Il faut continuer à sensibiliser les gens et continuer à parler de manière qui ne soit pas stigmatisant. La campagne de 2015 a réellement apporté ses fruits. Il est important que les gens soient informés sur la communauté LGBT pour qu’ils puissent changer d’avis. Les gens ont tendance à être homophobes et xénophobes car ils ont peur. Cette peur n’existe pas lorsqu’ils sont bien informés.
 

Idantite Konzige
Douze œuvres composent cette exposition, visible du 17 au 27 mai à The Ground à Cassis et du 29 mai au 4 juin au Caudan. L’exposition présentera des photos de Sylvian Sebille de Réactive Studio, qui a travaillé avec SAO et Julien G de Konnektion Events pour le décor et le make-up. Shenaz Patel, Daniella Bastien et Claire Thévenau ont écrit des poèmes et des textes qui expliqueront chacun des six thèmes : Naissance, Regard des Autres, Émotions, Soutien, Affranchissement et Rêve.
Ces six thèmes sont traduits à la fois en photographies mais également en textes d’auteur pour rendre compréhensible le travail du Collectif Arc-en-ciel. Pauline Verner confie : “Si quelqu’un n’est pas sensible à l’art, il pourrait être difficile pour lui de lire le message véhiculé. En lisant les poèmes, ce sera plus facile de comprendre les photos et les tableaux qui seront exposés. On voulait vraiment fournir quelque chose de complet.”

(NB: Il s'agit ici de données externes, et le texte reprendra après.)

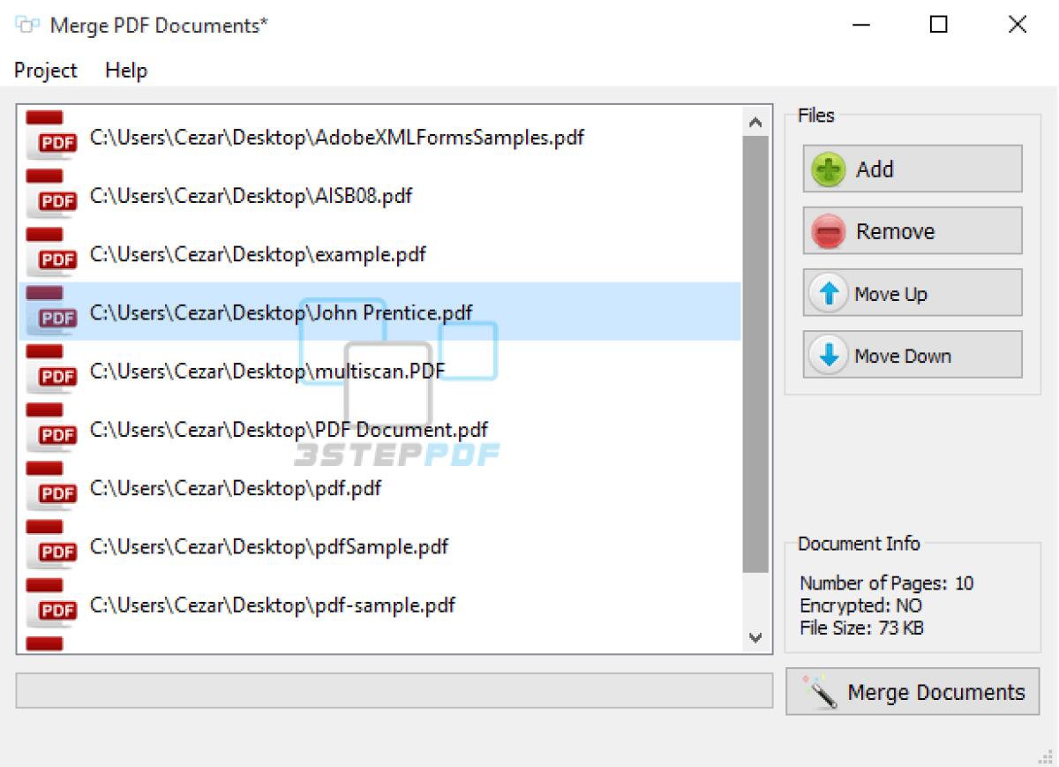Viewport: 1059px width, 767px height.
Task: Click the red minus icon on the Remove button
Action: [x=829, y=230]
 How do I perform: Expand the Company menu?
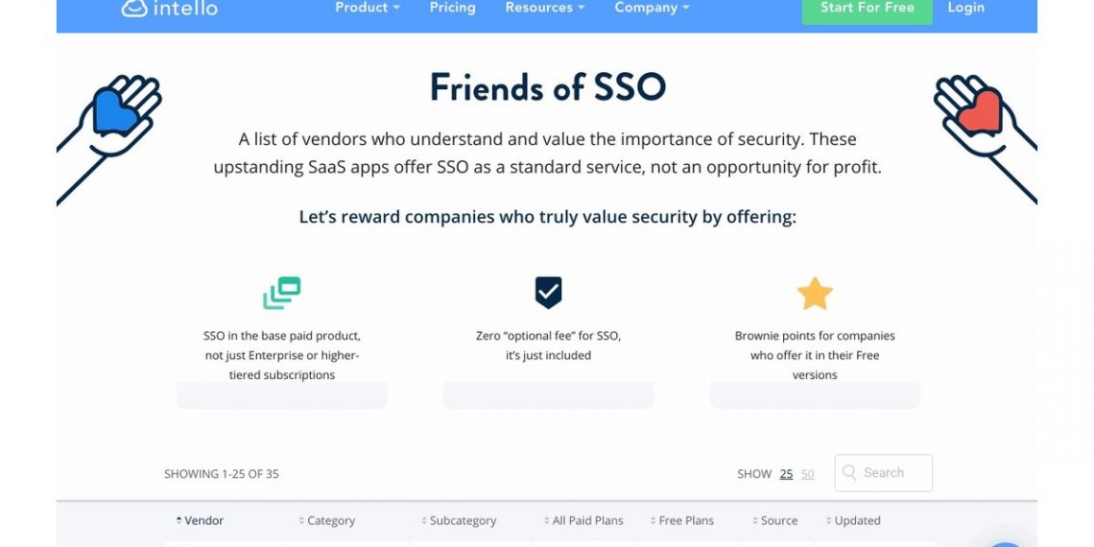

Cette exposition s’est inspirée d’œuvres célèbres de Sandro Botticelli (peintre italien), Salvador Dali (peintre et sculpteur espagnol) ou encore Frida Khalo (artiste peintre mexicaine) et Vaco (artiste peintre mauricien). “Leurs peintures nous ont parlé et peuvent être conjuguées à la sauce LGBT au 21e siècle. Par exemple, on s’est inspiré d’un tableau de Dali qui s’appelle Gala. Cela représente le reflet de l’âme dans un miroir et une personne en train de peindre derrière l’enfant. En voyant ce tableau, nous avons tout de suite pensé à une personne transsexuelle.”